We used DAGchainer to investigate shared synteny among the three focal genome references. Thus, synteny was firstly evaluated considering the complete set of proteins sequences encoded from each genome and reported for segments containing at least 12 genes arranged in pairs (six pairs). Sorghum genome had the largest number (N = 8899) of genes found within syntenic segments, whereas the R570 genome presented the lowest number of genes in synteny (N = 5594). A total of 2907 syntenic segments were found among the three references, with the longest segment (189 gene pairs) identified between the chromosome Sb10 of sorghum and the chromosome Ss8 of AP85–441 (Fig. 2; Additional file 2). RGAs were amongst the genes identified by the DAGchainer as sharing synteny (Fig. 2; Additional file 2). Several syntenic segments harboring RGAs were observed for the alignments performed between AP85–441 and sorghum genomes (Fig. 2a), and between AP85–441 and R570 (Fig. 2b). Shorter syntenic fragments were also identified in the alignments between R570 and sorghum (Fig. 2c). About 54% of RGAs identified within the AP85–441 genome (Table 1) (N = 611 of 2353) were located in syntenic segments, followed by 28% (N = 538 of 1917) of sorghum RGAs, and 27,5% (N = 264 of 960) of RGAs predicted within the R570 genome.

Fig. 2

Shared synteny dot plots among predicted RGAs from three sugarcane reference genomes. Dots represents gene pairs alignments identified by DAGchainer software for: a R570 and S. bicolor. b AP85–441 and R570. c Sorghum bicolor and AP85–441. Axis show chromosomes coordinates in base pairs

Table 1 Number of predicted RGA candidates by encoding families of nucleotide-biding site followed by leucine-rich repeat (NBS-LRR) and transmembrane domain followed by LRR (TM-LRR) and their classes within each of the four targeted sugarcane references of this study
Table 2 Overview of clusters of RGAs predicted within three genome references of sugarcane

We detected synteny amongst the RGAs found within clusters. On average, 40% of the RGAs within clusters were also within syntenic blocks. The total number of cluster-arranged RGAs in syntenic segments regions were 259 in sorghum, 215 in AP85–441, and 109 in the R570 genome. The chromosomes harboring the largest number of cluster-arranged RGAs sharing synteny were chromosome Ss6 from AP85–441 (67 RGAs), chromosome Sb5 from sorghum (46 RGAs), and chromosome Sh7 from R570 (23 RGAs).

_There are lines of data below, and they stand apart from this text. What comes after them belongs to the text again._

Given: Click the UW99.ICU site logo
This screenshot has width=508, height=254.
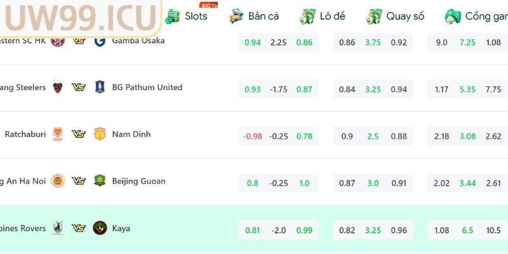Looking at the screenshot, I should coord(81,17).
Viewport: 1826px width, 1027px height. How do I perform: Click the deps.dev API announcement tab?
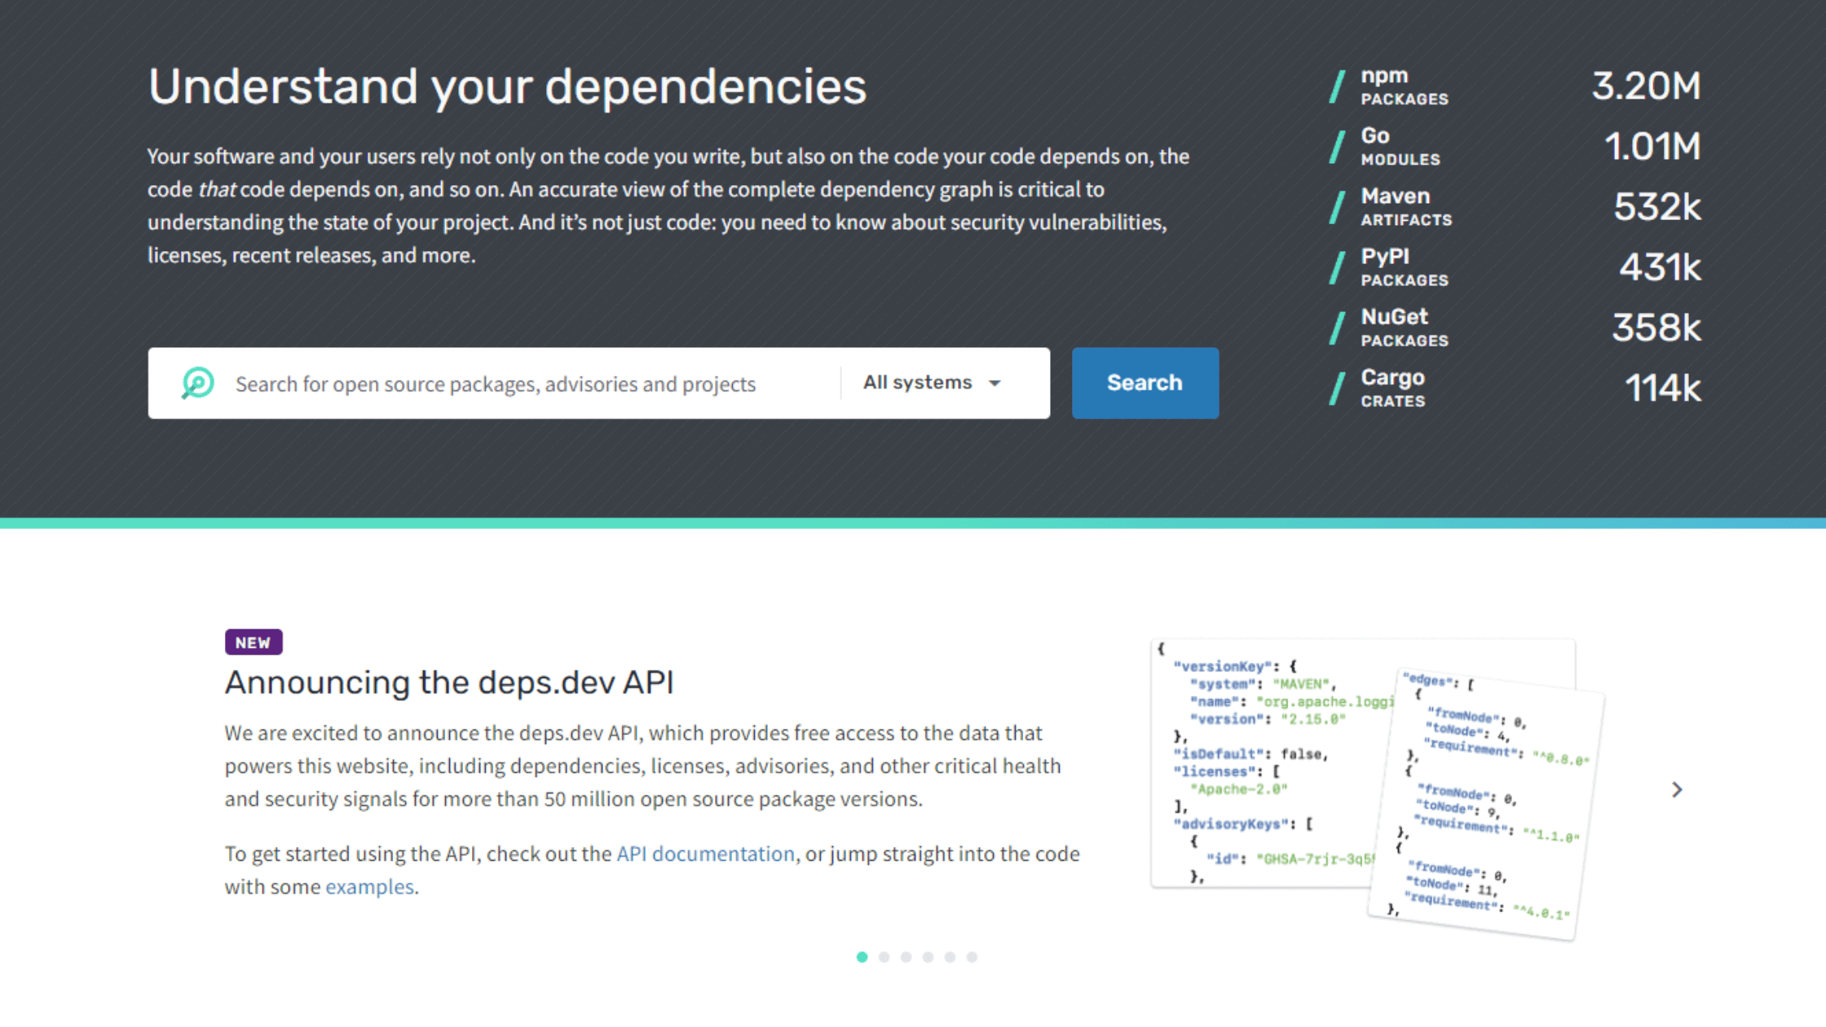coord(862,957)
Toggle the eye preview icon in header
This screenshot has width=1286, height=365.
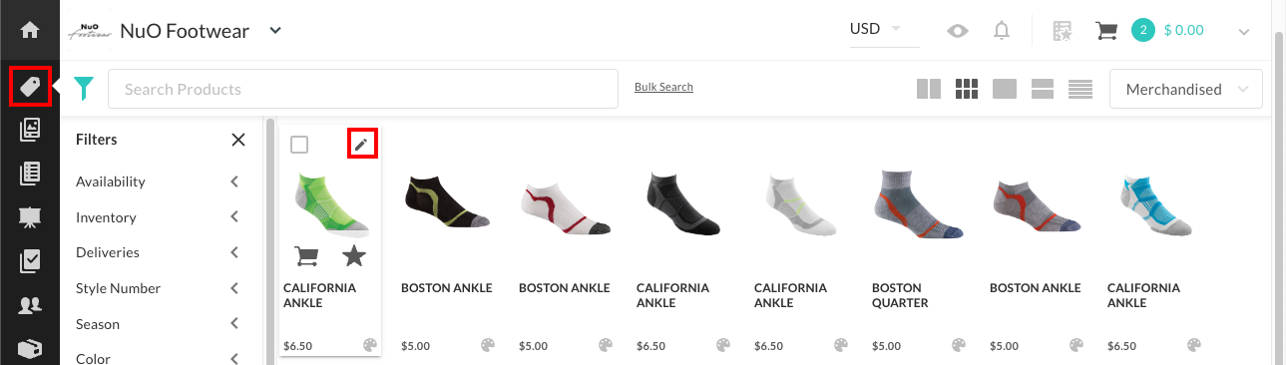click(958, 31)
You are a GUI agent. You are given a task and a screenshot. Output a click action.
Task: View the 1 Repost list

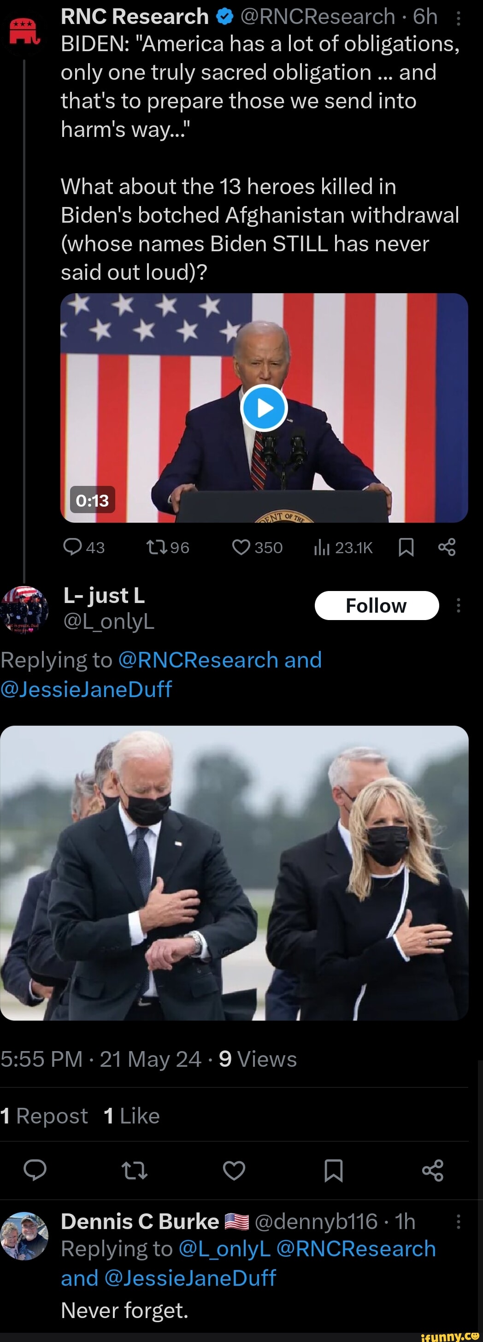point(44,1116)
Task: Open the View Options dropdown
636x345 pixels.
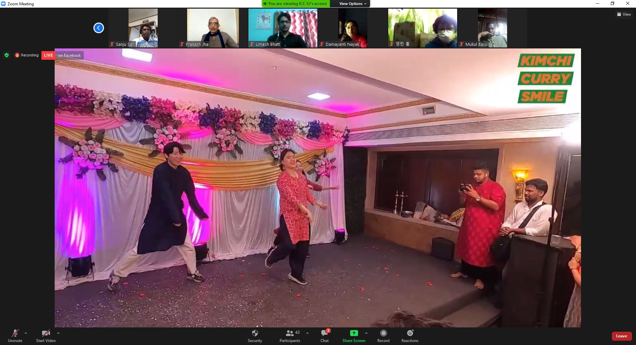Action: [x=353, y=4]
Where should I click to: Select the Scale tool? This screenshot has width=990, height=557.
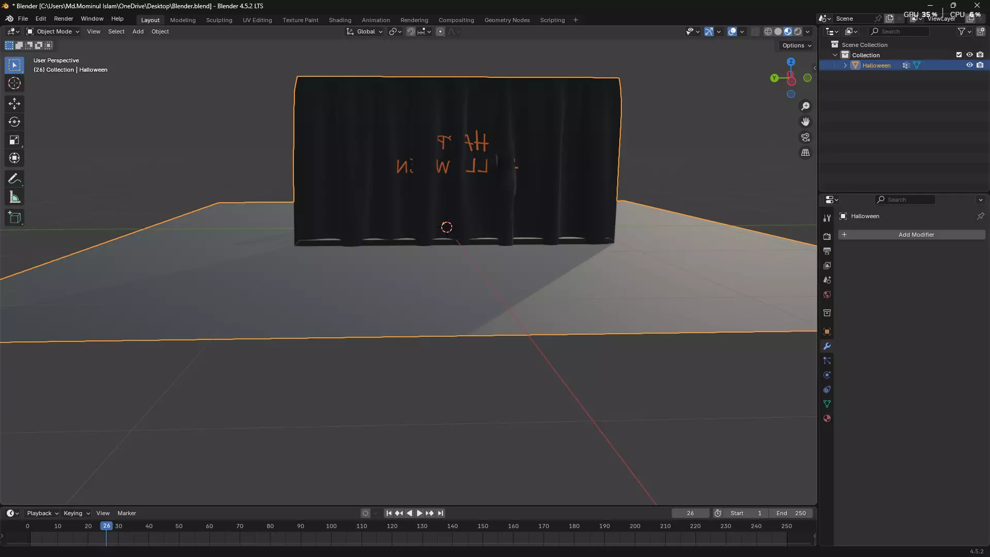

The syntenic segments from Sb5 and Ss6 chromosomes were from the classes of RLK and CNL (Additional file 3: Figure S2). RLP and TM-CC were also found within short fragments of synteny. RLPs were syntenic between chromosomes Sb10 and Ss8, and TM-CCs shared synteny between Sb10 and Sh10 (Additional file 3: Figure S2).

Transcriptome analysis of two sugarcane genotypes inoculated with smut

Transcriptome profiles from the two sugarcane varieties of SP80–3280 (smut-resistant) and IAC66–6 (smut-susceptible) were obtained to investigate differential expression of RGAs during an initial stage of smut disease. RNAseq data were obtained for 12 libraries: from each of the two genotypes, were three biological replicates for control plant buds, and three replicates for buds 48 h after inoculation (hai) with the S. scitamineum (SSC39). From the ~ 105 million paired-end sequence reads (~ 8 million reads per library) obtained, more than 97% were kept after the preprocessing step (see methods) (Additional file 3: Table S1).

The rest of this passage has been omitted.